Wear indications at the location of the removed anti-vibration bars (AVBs), i.e., now in the free span, are plugged if the degradation exceeds 50 percent through-wall. Wear indications at the location of the new AVBs are plugged if the degradation exceeds 40 percent through-wall. These limits are consistent with the unit technical specifications. No rotating probe inspections are performed at wear scars to confirm the absence of cracking at these locations since no free span cracking or cracking at tube support plate elevations has occurred at Prairie Island 2.

On slide 12, circumferential ODSCC at a re-roll expansion was listed as a new mechanism for this unit. The single circumferential ODSCC indication was approximately 0.22 inches in extent, or occurring over 30o of the tube circumference.

On slides 15, the acronyms AR1, AR2, and ARE represent additional re-roll 1, additional re-roll 2, and additional re-roll elevated. The re-roll distances shown are from the tube end. The required repairs are shown in terms of tubes, not indications,

therefore, these numbers are not consistent with some of the earlier slides that present information in terms of total indications.

On slides 20 and 21, specific possible loose part (PLP) sorts are performed on the bobbin coil data. All rotating probe data is evaluated for PLPs. The rotating probe sample inspection of the cold-leg tubes includes peripheral tubes but is not biased towards the periphery (in order to detect loose parts). New rotating probe PLP indications are investigated during the secondary side foreign object search and retrieval (FOSAR) inspections scheduled for later in the outage. Tubes with new PLP indications that are not able to be visually inspected during the FOSAR (e.g., tubes deeper into the tube bundle), will remain in service if the eddy current data has no indications of tube wear. Sludge lancing is performed on one steam generator (SG) each outage and will be performed on SG 22 later in the outage.

Subsequent to the phone call, the NRC staff asked an additional question concerning whether any of the indications in the tubesheet region met the criteria for in-situ leakage testing.
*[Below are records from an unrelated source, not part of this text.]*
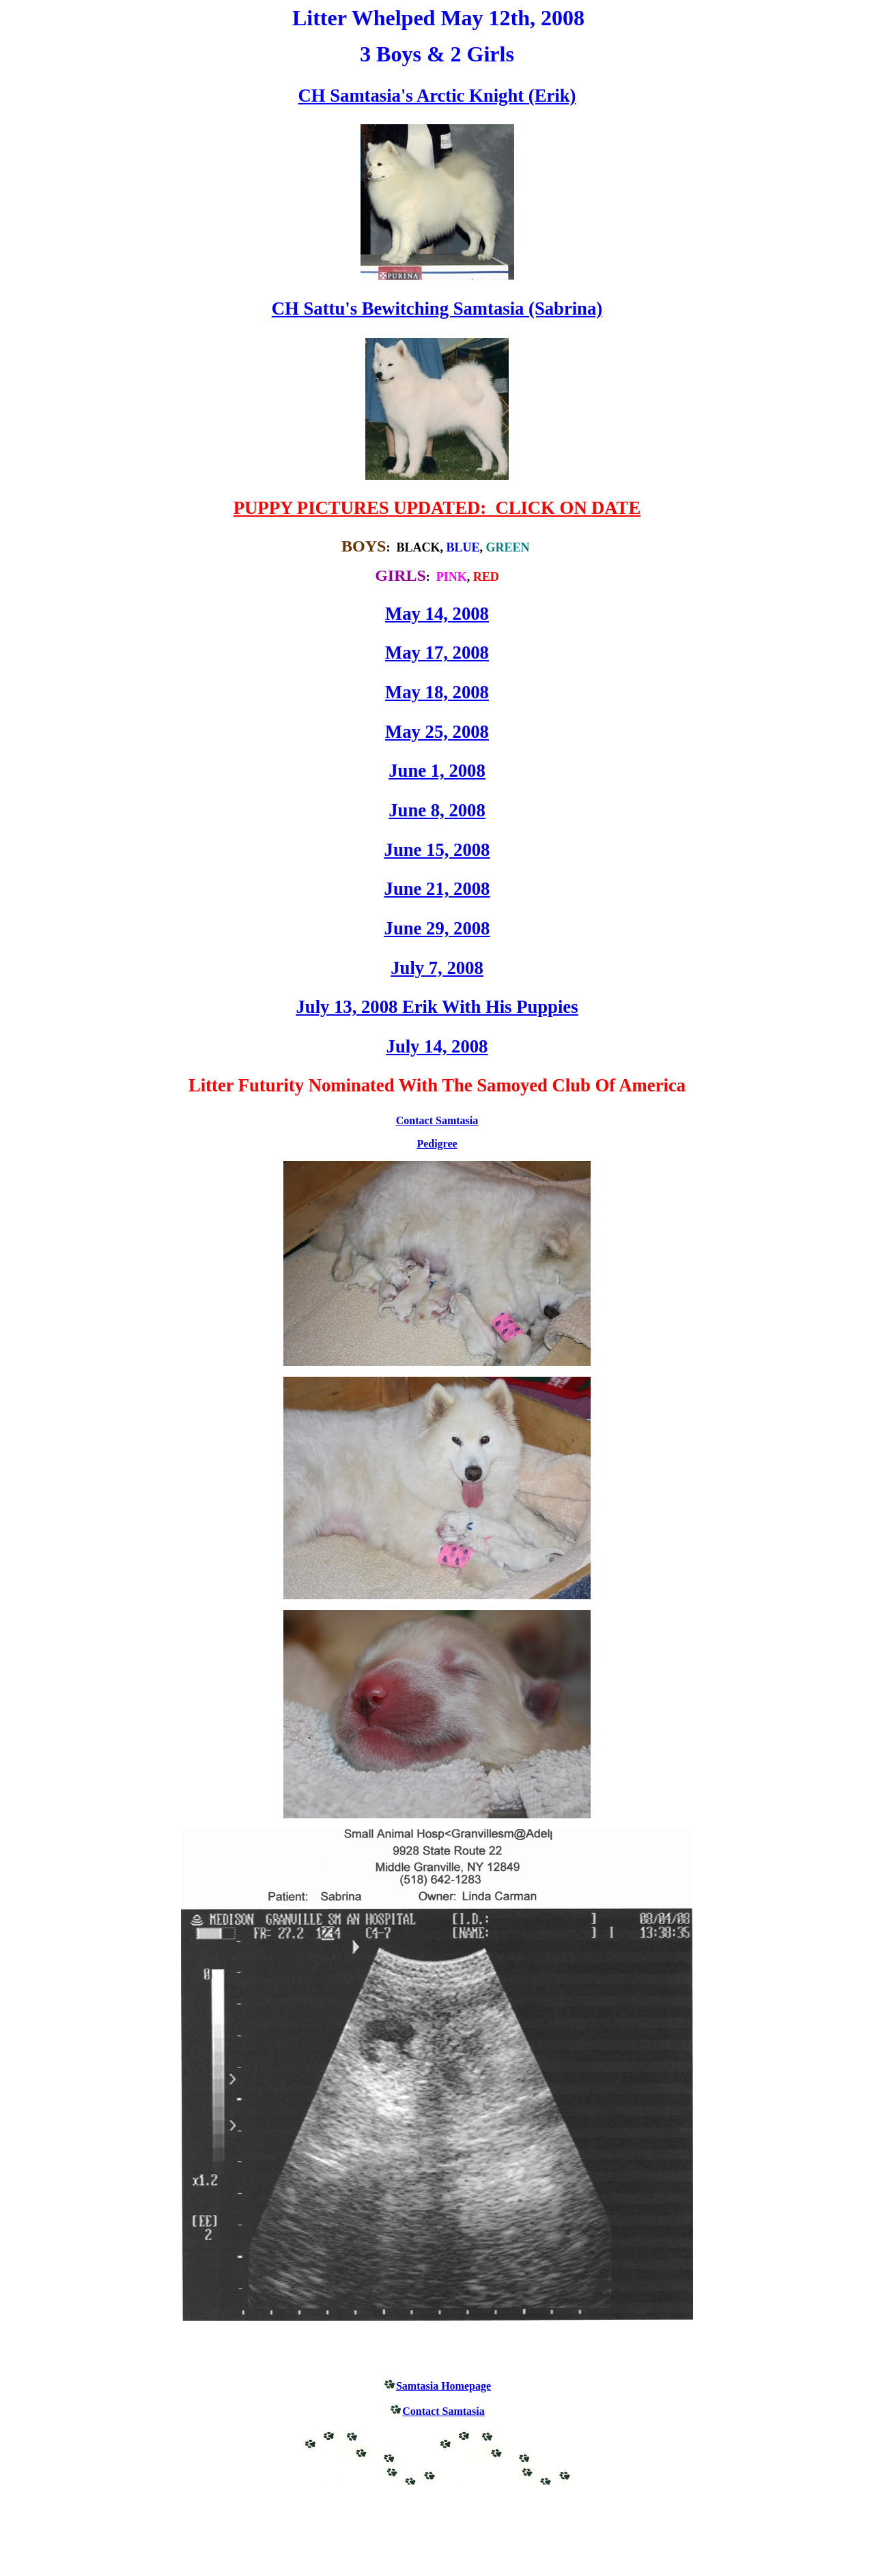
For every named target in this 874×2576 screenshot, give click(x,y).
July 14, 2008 (437, 1046)
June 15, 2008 (437, 850)
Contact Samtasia (437, 1120)
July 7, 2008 (437, 968)
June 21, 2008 (437, 888)
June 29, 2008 (437, 928)
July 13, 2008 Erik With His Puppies (437, 1007)
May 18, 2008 (437, 692)
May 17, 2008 (437, 652)
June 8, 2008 (437, 810)
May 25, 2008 (437, 731)
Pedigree (437, 1143)
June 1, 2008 (437, 770)
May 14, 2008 (437, 613)
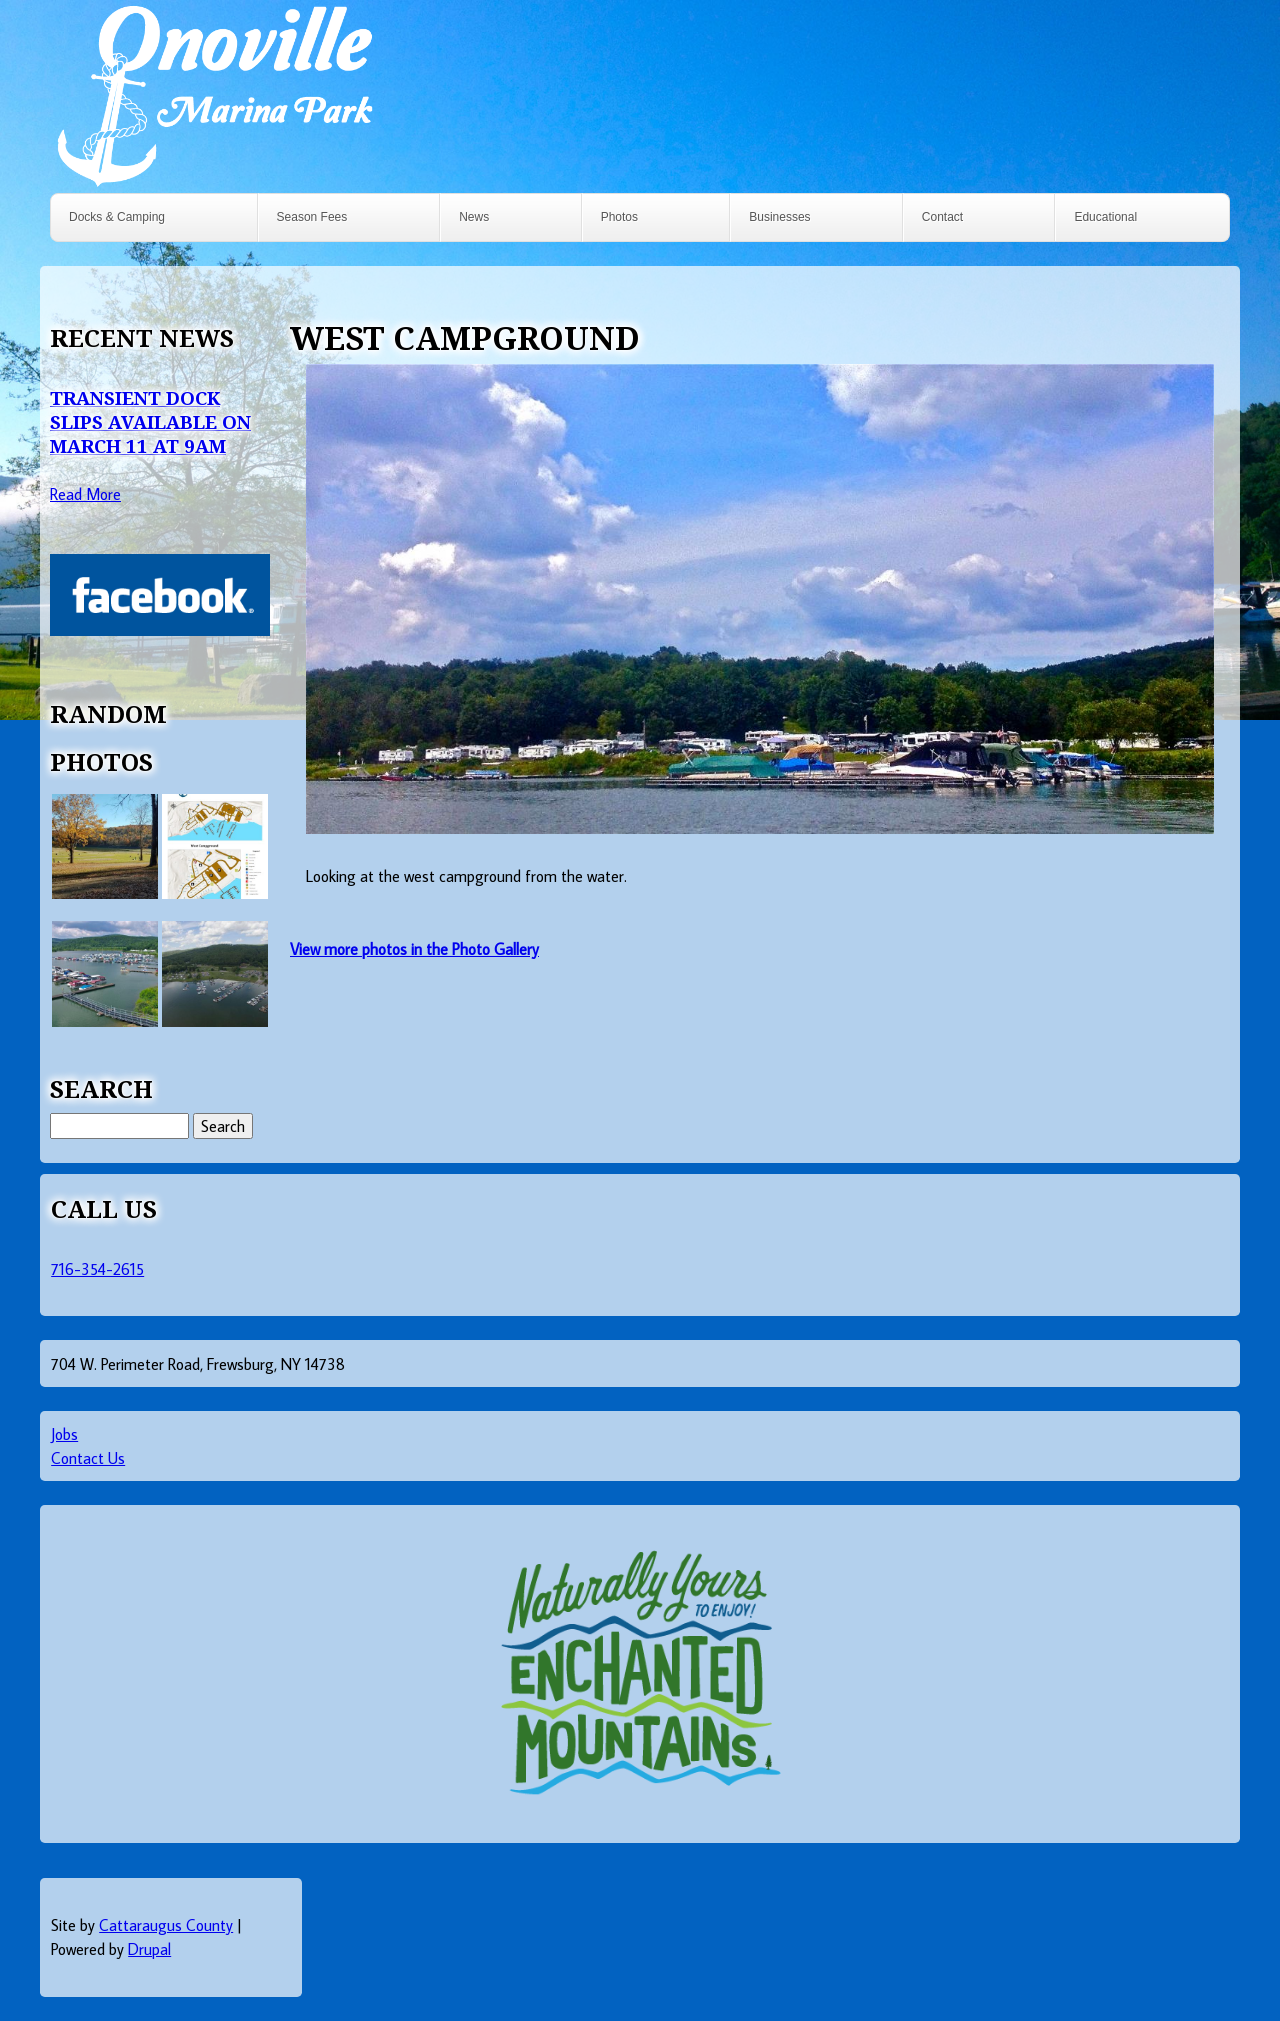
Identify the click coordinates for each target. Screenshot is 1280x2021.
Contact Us (88, 1458)
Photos (619, 217)
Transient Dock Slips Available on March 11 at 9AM (150, 421)
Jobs (64, 1434)
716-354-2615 (97, 1269)
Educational (1105, 217)
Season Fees (312, 217)
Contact (942, 217)
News (474, 217)
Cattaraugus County (166, 1925)
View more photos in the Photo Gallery (414, 949)
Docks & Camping (117, 217)
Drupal (149, 1949)
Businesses (779, 217)
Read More (85, 494)
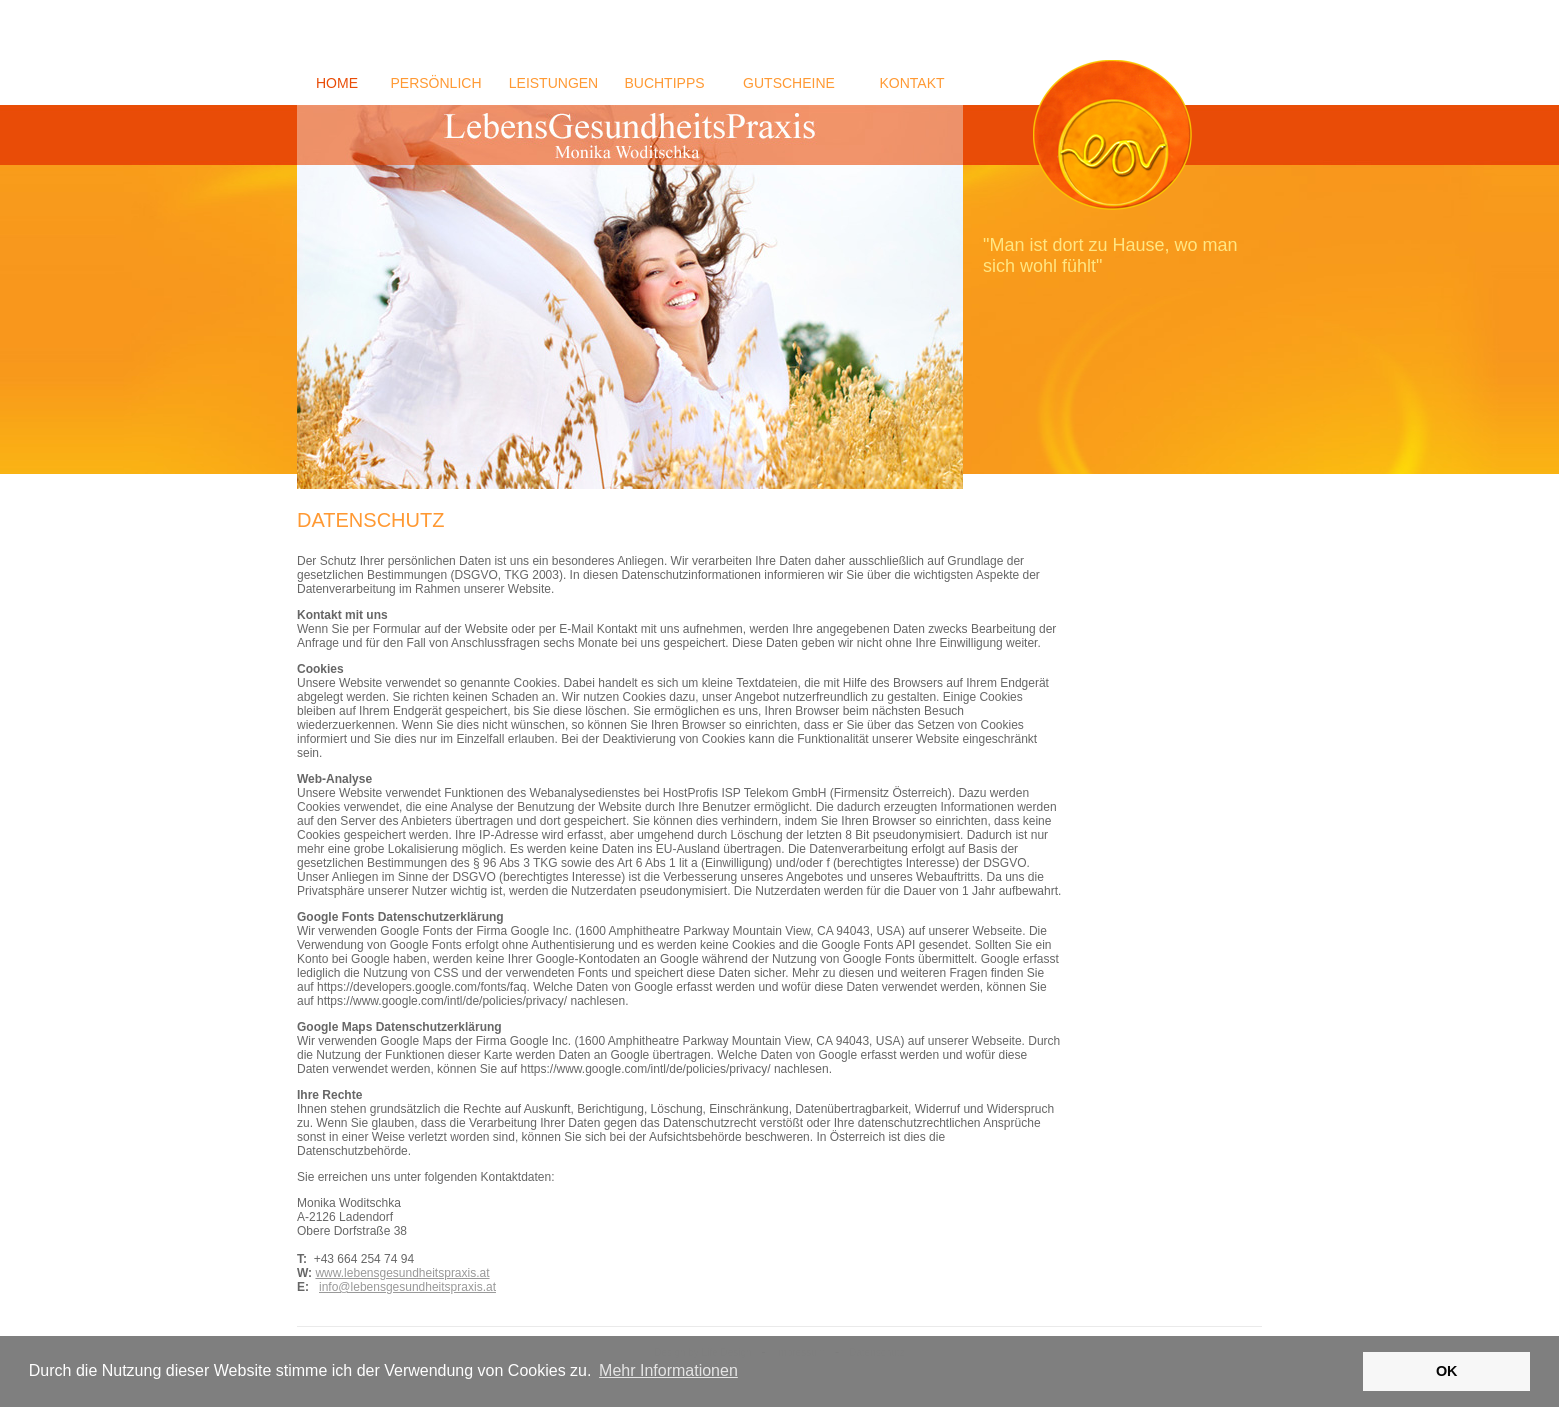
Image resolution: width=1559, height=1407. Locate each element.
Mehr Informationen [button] (668, 1370)
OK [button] (1447, 1371)
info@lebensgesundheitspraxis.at (407, 1287)
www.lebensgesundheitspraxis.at (402, 1273)
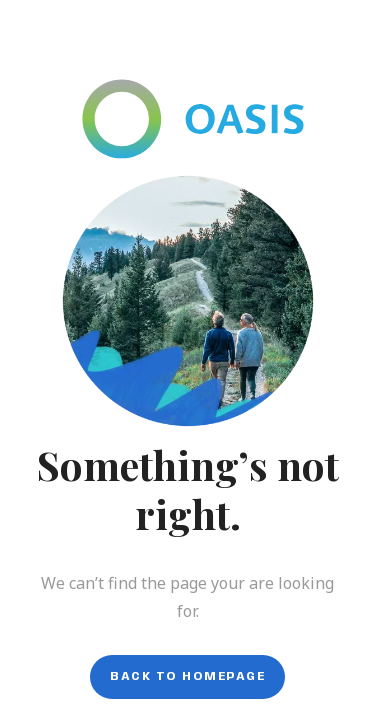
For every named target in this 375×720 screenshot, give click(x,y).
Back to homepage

The licensee indicated there were only two primary water stress-corrosion cracking indications in the tubesheet region that exceeded the voltage threshold for leakage testing for flaws in the expansion transition (3.07 volts with a +Point probe). Since these indications had a minimum of 1.0 inch of hard roll above the top of the indication, they did not require in-situ pressure testing.

The licensee assigned a specific leak rate (under steamline break conditions) to these indications in their assessment of tube integrity.

The staff did not identify any issues that required follow-up action at this time; however, the staff asked to be notified in the event that any unusual conditions were detected during the remainder of the outage.